Advertisement

Toeing the Line: Where Hollywood dreams are stored

Share

It’s a pretty safe bet that no kid has ever carried the dream of one day being in the warehouse business when he grows up. Neither did Ne’e Le’au (pronounced “Nuh-eh Lay-ow). But the affable, Samoan-born Le’au has the kind of job that any young lad would kill for.

He gets to oversee a 45,000-square-foot wonderland of gadgets, devices, toys, knickknacks and doodads. Everything from vintage clock radios to oversized coffee cups to disembodied pay phones. It’s commonly known as a prop house. But the three-building empire in Burbank that Le’au has built over the past eight years is far more than just a production supply storeroom.

It started out in 2005 as a modest storage rental facility that evolved out of Le’au’s work as a Hollywood set dresser. The kids network Nickelodeon needed a place to pile the various furniture pieces and inventory that accrued from shuttered productions.

So the 44-year-old Le’au rented out a 5,000-square-foot building to house the various physical assets he acquired from series that no longer existed. Pretty soon it grew to 10,000 feet, then 20,000.

“I had to continually buy more space,” he says. “It just kept coming and coming.”

But as Le’au snapped up enough stuff to populate a few hundred garage sales, he had a brainstorm. It didn’t make sense to simply hold Nickelodeon’s resources and charge them rent. So he formed Colia Productions (a blending of his children’s names Cole and Malia) and expanded into the asset management business.
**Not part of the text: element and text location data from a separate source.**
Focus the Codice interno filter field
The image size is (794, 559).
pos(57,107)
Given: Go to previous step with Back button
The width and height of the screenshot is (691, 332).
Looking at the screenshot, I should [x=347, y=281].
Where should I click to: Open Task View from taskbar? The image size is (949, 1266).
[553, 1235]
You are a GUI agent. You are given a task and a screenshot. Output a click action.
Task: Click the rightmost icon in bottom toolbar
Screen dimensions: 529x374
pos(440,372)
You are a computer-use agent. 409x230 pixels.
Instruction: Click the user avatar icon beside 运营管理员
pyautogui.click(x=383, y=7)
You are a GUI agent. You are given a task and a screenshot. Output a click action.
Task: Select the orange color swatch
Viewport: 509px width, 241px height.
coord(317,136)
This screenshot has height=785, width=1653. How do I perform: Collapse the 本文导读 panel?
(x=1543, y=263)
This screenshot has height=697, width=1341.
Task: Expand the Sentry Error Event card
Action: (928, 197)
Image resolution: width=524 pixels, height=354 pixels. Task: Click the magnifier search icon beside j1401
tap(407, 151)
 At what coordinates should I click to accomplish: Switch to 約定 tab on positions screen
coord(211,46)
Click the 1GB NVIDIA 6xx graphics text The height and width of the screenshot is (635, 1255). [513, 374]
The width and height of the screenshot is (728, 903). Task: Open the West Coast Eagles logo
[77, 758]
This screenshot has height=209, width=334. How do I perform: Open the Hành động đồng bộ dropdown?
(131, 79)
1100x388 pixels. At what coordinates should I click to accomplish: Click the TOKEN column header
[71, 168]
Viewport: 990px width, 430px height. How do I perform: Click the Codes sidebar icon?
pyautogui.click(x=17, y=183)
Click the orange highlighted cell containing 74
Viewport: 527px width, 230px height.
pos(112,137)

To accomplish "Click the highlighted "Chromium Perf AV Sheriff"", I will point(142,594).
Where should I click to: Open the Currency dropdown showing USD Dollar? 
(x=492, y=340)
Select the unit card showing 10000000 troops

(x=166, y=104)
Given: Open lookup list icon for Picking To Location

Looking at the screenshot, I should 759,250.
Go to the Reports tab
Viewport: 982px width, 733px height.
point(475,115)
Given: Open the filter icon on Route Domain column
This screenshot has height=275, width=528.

Le’au lists all of Nick’s inventory in a computer database that allows the network to easily utilize the props and pieces through all of its live-action shows, including “Wendell & Vinnie,” “Sam & Cat,” “Victorious” and “Big Time Rush.”

“They love me because I’ll turn their assets over from show to show,” he notes. “If one show buys a TV monitor, another can use it down the line. It beats their having to just pay for dead warehouse space.”

A visit to Le’au’s digs is instantly overwhelming. Imagine if the TV reality series “Hoarders” featured someone who piled things neatly from floor to towering ceiling for the equivalent of a city block. That gives you some idea. It seems to house at least one of everything that’s ever been created.

The man behind the mass would seem to have his hands full simply overseeing all he’s accumulated. Yet he’s about to grow again, though this time Le’au’s planned 10,000-square-foot expansion will be for a post-production studio complete with editing bays.

“It’s about staying competitive,” he says. “Having post facilities gives us another dimension completely separate from props and asset management. It helps make us a full entertainment services company.”

Of course, Le’au figures to remain the go-to guy for housing and supplying everything imaginable, from classroom accoutrements (desks, chairs, walls, books, the works) to cop cars — because you never know when your show may need the police to drop in.

While Le’au has the Nick universe more than covered, his client list also includes “Jimmy Kimmel Live,” “The Tonight Show,” “Ellen” and the occasional feature film. He’s also finding a lot of web series and reality shows bringing in business.

And if the giant collection of antiques and nostalgic throwbacks make it appear that his offerings are primarily retro, it’s an illusion. “Most of what we do is modern decoration,” he stresses. “There are other prop houses that specialize in vintage.”

Le’au takes the most pride in the sheer scale of his operation — “You don’t find a lot of guys handling this kind of volume,” he says — and how rapidly he’s grown since launching eight years ago.

He still isn’t quite sure how it all happened.

“I had a buddy in college whose dad owned all of these parking lots in Chicago,” Le’au recalls. “We used to give him so much (grief) for it, about how he’d be running parking lots for the rest of his life. Now here I am in the warehouse business. You just never know.”